*Texte fourni*:
========

France | France, Cour administrative d'appel de Versailles, 2eme chambre, 23 mars 2006, 04VE02716


Vu l'ordonnance en date du 16 août 2004, enregistrée au greffe de la Cour administrative d'appel de Versailles le 1er septembre 2004, par laquelle le président de la Cour administrative d'appel de Paris a, en application du décret n°2004-585 du 22 juin 2004 portant création d'une cour administrative d'appel à Versailles et modifiant les articles R. 221-3, R. 221-4, R. 221-7 et R. 221-8 du code de justice administrative, transmis à la Cour administrative d'appel de Versailles la requête présentée pour M. Aires X, M. Fernando X et M. Claudio X, demeurant ..., par Me Bazin ;

Vu

la requête, enregistrée le 26 juillet 2004 au greffe de la Cour ...

========

[Éléments répertoriés dans un jeu de données]
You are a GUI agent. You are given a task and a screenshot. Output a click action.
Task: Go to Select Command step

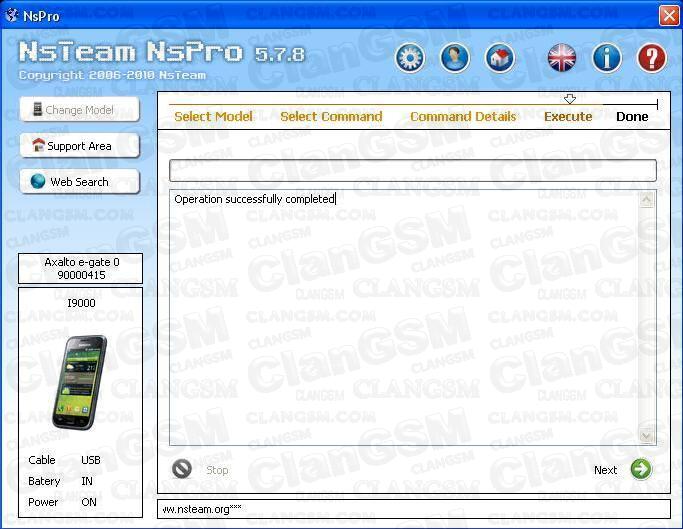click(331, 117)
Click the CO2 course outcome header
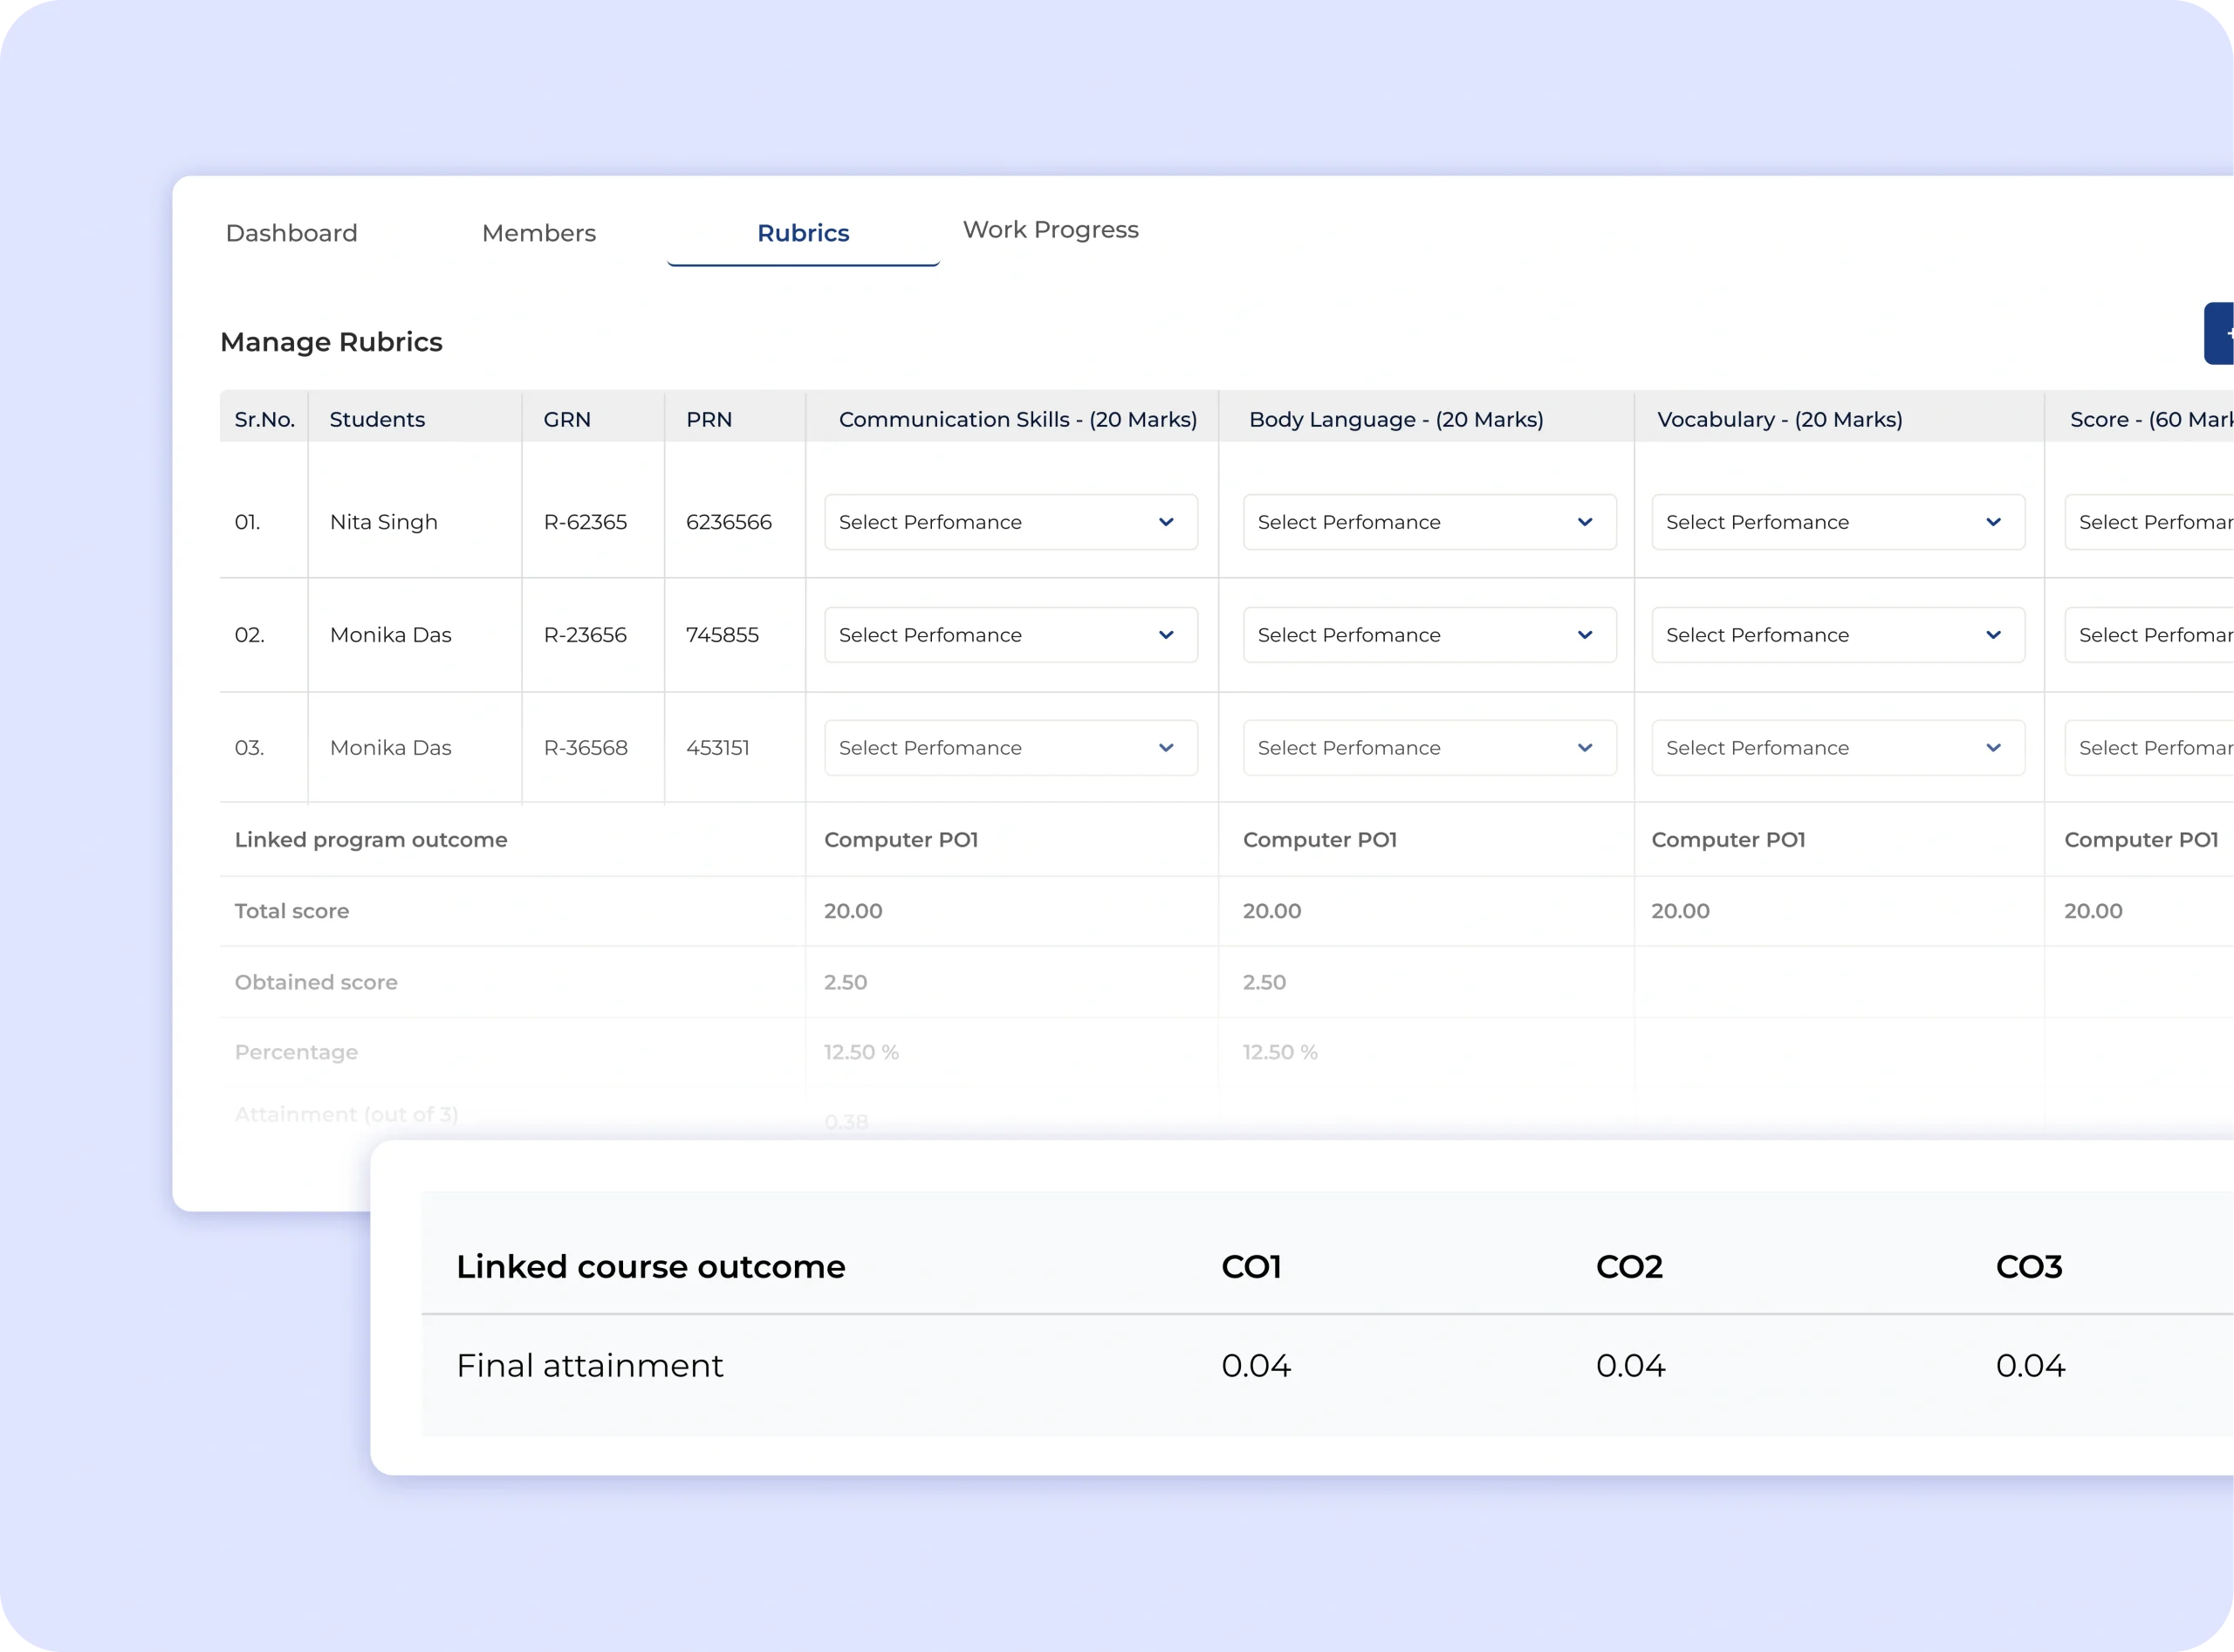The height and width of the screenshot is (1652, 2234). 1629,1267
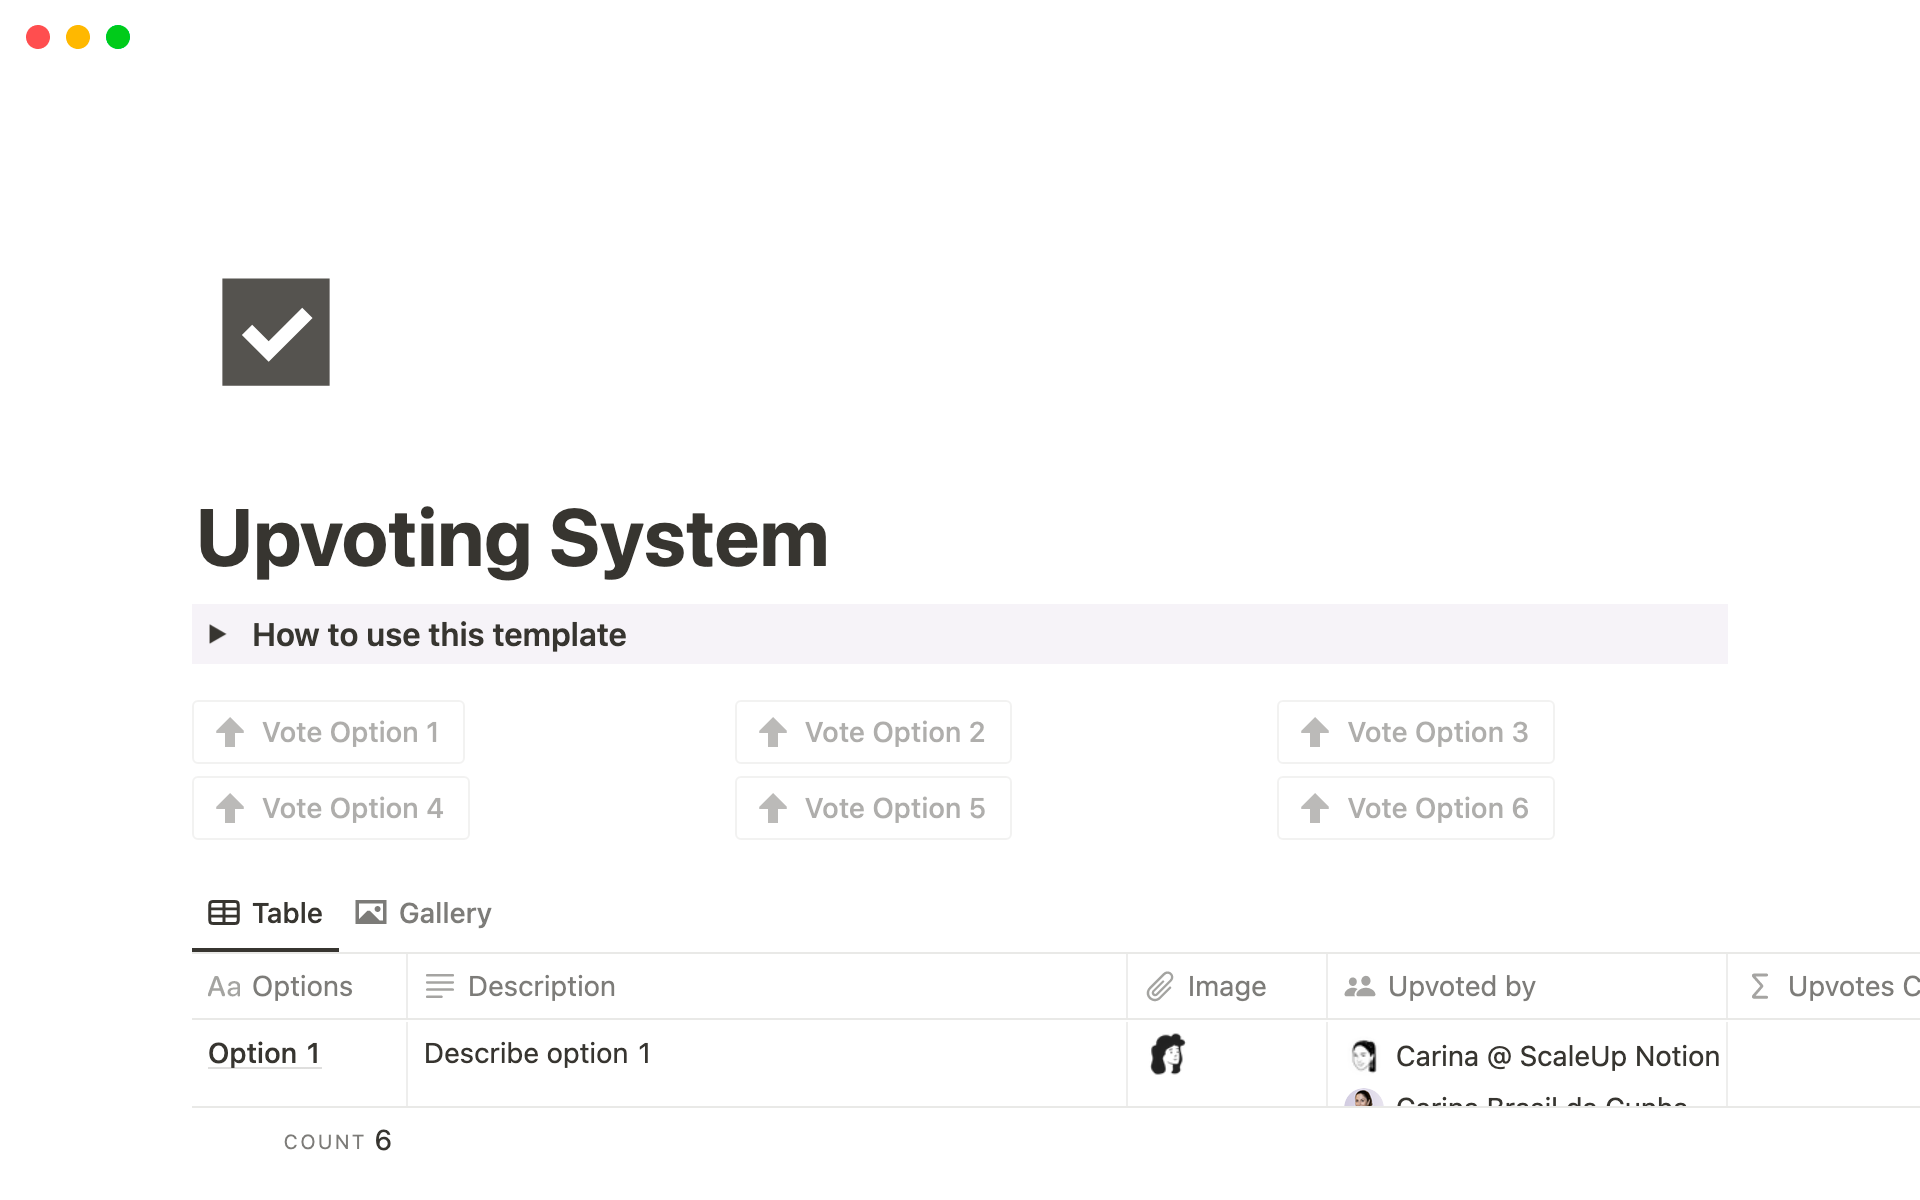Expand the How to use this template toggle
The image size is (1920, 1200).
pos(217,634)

========

*Consignes*:
1. Selon le texte fourni, quelle autorité a transmis la requête à la Cour administrative d'appel de Versailles ?
2. Reproduisez à l'identique les lignes des enregistrements, depuis leur début jusqu'à la ligne contenant « click(331, 117) », celle-ci comprise. Omettez les images dans votre réponse.

*Corrigés*:
1. Le président de la Cour administrative d'appel de Paris.

2.
You are a GUI agent. You are given a task and a screenshot. Output a click action.
Task: Go to Select Command step

click(331, 117)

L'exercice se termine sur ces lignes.